Singapore has taken steps towards expanding its footprint in Egypt. Its firms are venturing in logistics, retail, and the financial sector. One of the biggest projects is a US$10m logistics hub in the SEZone. It is expected to double in size (Cheong, 2020). In 2018 an agreement between Egypt and Singapore to boost investments in fintech. The result was the emergence of ten new fintech start-ups in Egypt. Yet, these are still early days for Singapore firms in Egypt. There remains a lot more room to grow.
Recently, Egypt has succeeded in growing its economy and improving its position in terms of doing business (ranked 114 in 2020 in comparison to 131 in 2016).

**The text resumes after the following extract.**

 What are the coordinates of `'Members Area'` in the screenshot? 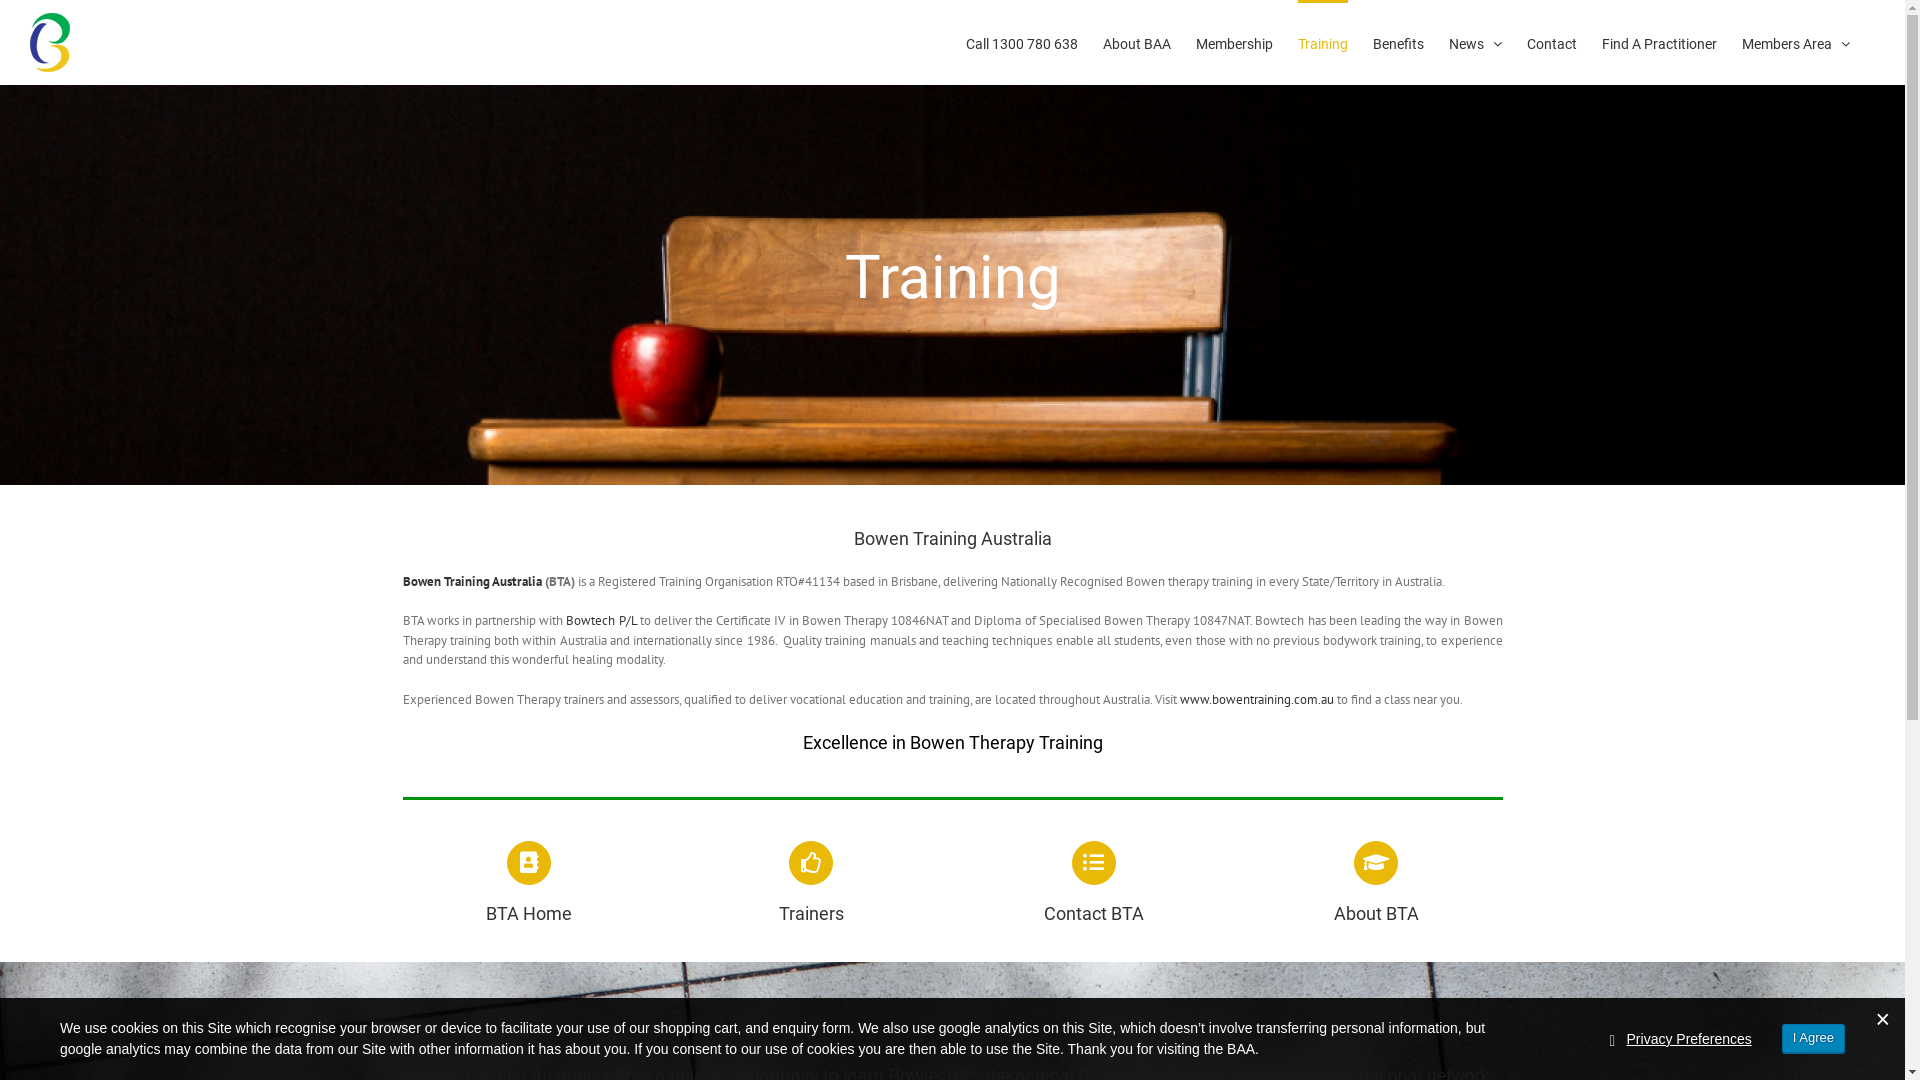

The mega projects and free zones the GOE have recently established have succeeded in setting Egypt on the top of the continent as a recipient country for FDI. However, many questions have been raised about the major investment in the construction sector, which can lead to inflated prices, expanded real state supply, and challenges relating to further demand in the construction sector. Also, the country’s ability to become more digital, especially under the ongoing threats related to the pandemic and the need for social distancing, raises major concerns. For further economic expansion, major improvements should be made within the internet connection sector, specifically, and the telecommunication sector more generally.